**Instructions for the task**
Change every "clicked" in the listing below to "selected" and leave everything else unchanged.

--- start of Extracted information ---

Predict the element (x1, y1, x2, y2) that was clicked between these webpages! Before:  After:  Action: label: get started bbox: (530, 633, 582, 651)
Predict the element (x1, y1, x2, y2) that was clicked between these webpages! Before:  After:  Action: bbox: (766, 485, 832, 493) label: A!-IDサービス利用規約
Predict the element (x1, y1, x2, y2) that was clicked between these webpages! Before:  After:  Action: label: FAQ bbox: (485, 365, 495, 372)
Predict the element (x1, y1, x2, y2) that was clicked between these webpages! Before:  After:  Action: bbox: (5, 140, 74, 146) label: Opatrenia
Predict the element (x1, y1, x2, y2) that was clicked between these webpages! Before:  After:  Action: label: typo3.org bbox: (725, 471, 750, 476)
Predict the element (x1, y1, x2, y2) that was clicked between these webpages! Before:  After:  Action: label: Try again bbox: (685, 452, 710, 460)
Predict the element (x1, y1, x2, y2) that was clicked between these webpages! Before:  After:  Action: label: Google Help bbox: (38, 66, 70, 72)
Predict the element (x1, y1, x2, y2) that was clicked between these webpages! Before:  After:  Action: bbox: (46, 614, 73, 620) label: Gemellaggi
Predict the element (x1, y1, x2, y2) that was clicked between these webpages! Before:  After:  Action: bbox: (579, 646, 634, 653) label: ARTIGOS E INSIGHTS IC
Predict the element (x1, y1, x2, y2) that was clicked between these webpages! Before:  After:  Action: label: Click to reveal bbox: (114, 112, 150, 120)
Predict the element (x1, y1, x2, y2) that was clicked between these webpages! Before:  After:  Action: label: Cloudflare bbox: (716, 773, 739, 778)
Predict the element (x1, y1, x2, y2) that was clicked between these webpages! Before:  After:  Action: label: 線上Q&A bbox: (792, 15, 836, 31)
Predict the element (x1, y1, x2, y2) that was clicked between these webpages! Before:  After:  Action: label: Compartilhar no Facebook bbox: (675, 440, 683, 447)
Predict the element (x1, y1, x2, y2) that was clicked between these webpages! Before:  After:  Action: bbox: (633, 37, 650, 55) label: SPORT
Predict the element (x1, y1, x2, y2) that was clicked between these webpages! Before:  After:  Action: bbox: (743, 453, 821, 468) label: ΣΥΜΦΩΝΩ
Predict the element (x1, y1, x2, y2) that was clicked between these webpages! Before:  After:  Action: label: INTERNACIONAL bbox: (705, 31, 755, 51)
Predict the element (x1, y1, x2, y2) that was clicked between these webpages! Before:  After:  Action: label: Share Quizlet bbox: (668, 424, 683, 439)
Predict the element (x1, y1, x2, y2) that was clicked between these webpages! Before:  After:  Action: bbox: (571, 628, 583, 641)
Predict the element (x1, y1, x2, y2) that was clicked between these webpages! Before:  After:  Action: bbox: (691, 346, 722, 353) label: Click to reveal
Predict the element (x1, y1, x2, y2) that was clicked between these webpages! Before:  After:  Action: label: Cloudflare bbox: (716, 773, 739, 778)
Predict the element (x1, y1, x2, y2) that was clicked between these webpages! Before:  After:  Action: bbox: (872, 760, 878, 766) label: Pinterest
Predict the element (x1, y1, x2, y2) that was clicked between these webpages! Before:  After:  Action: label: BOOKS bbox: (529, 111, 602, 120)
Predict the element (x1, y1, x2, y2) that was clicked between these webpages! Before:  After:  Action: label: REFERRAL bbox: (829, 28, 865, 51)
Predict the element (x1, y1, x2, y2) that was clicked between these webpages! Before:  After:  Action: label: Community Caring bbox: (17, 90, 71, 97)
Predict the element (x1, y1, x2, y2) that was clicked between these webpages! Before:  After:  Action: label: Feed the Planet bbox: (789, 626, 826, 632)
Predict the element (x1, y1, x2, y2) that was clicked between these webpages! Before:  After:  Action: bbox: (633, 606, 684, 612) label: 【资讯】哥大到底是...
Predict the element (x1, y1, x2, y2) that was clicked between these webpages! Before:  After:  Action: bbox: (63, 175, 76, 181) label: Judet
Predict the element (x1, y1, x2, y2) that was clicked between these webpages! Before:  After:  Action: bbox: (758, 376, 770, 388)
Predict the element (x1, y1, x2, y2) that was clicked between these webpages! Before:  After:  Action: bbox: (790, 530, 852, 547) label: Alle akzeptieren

--- end of Extracted information ---

**Result for this exercise**
Predict the element (x1, y1, x2, y2) that was selected between these webpages! Before:  After:  Action: label: get started bbox: (530, 633, 582, 651)
Predict the element (x1, y1, x2, y2) that was selected between these webpages! Before:  After:  Action: bbox: (766, 485, 832, 493) label: A!-IDサービス利用規約
Predict the element (x1, y1, x2, y2) that was selected between these webpages! Before:  After:  Action: label: FAQ bbox: (485, 365, 495, 372)
Predict the element (x1, y1, x2, y2) that was selected between these webpages! Before:  After:  Action: bbox: (5, 140, 74, 146) label: Opatrenia
Predict the element (x1, y1, x2, y2) that was selected between these webpages! Before:  After:  Action: label: typo3.org bbox: (725, 471, 750, 476)
Predict the element (x1, y1, x2, y2) that was selected between these webpages! Before:  After:  Action: label: Try again bbox: (685, 452, 710, 460)
Predict the element (x1, y1, x2, y2) that was selected between these webpages! Before:  After:  Action: label: Google Help bbox: (38, 66, 70, 72)
Predict the element (x1, y1, x2, y2) that was selected between these webpages! Before:  After:  Action: bbox: (46, 614, 73, 620) label: Gemellaggi
Predict the element (x1, y1, x2, y2) that was selected between these webpages! Before:  After:  Action: bbox: (579, 646, 634, 653) label: ARTIGOS E INSIGHTS IC
Predict the element (x1, y1, x2, y2) that was selected between these webpages! Before:  After:  Action: label: Click to reveal bbox: (114, 112, 150, 120)
Predict the element (x1, y1, x2, y2) that was selected between these webpages! Before:  After:  Action: label: Cloudflare bbox: (716, 773, 739, 778)
Predict the element (x1, y1, x2, y2) that was selected between these webpages! Before:  After:  Action: label: 線上Q&A bbox: (792, 15, 836, 31)
Predict the element (x1, y1, x2, y2) that was selected between these webpages! Before:  After:  Action: label: Compartilhar no Facebook bbox: (675, 440, 683, 447)
Predict the element (x1, y1, x2, y2) that was selected between these webpages! Before:  After:  Action: bbox: (633, 37, 650, 55) label: SPORT
Predict the element (x1, y1, x2, y2) that was selected between these webpages! Before:  After:  Action: bbox: (743, 453, 821, 468) label: ΣΥΜΦΩΝΩ
Predict the element (x1, y1, x2, y2) that was selected between these webpages! Before:  After:  Action: label: INTERNACIONAL bbox: (705, 31, 755, 51)
Predict the element (x1, y1, x2, y2) that was selected between these webpages! Before:  After:  Action: label: Share Quizlet bbox: (668, 424, 683, 439)
Predict the element (x1, y1, x2, y2) that was selected between these webpages! Before:  After:  Action: bbox: (571, 628, 583, 641)
Predict the element (x1, y1, x2, y2) that was selected between these webpages! Before:  After:  Action: bbox: (691, 346, 722, 353) label: Click to reveal
Predict the element (x1, y1, x2, y2) that was selected between these webpages! Before:  After:  Action: label: Cloudflare bbox: (716, 773, 739, 778)
Predict the element (x1, y1, x2, y2) that was selected between these webpages! Before:  After:  Action: bbox: (872, 760, 878, 766) label: Pinterest
Predict the element (x1, y1, x2, y2) that was selected between these webpages! Before:  After:  Action: label: BOOKS bbox: (529, 111, 602, 120)
Predict the element (x1, y1, x2, y2) that was selected between these webpages! Before:  After:  Action: label: REFERRAL bbox: (829, 28, 865, 51)
Predict the element (x1, y1, x2, y2) that was selected between these webpages! Before:  After:  Action: label: Community Caring bbox: (17, 90, 71, 97)
Predict the element (x1, y1, x2, y2) that was selected between these webpages! Before:  After:  Action: label: Feed the Planet bbox: (789, 626, 826, 632)
Predict the element (x1, y1, x2, y2) that was selected between these webpages! Before:  After:  Action: bbox: (633, 606, 684, 612) label: 【资讯】哥大到底是...
Predict the element (x1, y1, x2, y2) that was selected between these webpages! Before:  After:  Action: bbox: (63, 175, 76, 181) label: Judet
Predict the element (x1, y1, x2, y2) that was selected between these webpages! Before:  After:  Action: bbox: (758, 376, 770, 388)
Predict the element (x1, y1, x2, y2) that was selected between these webpages! Before:  After:  Action: bbox: (790, 530, 852, 547) label: Alle akzeptieren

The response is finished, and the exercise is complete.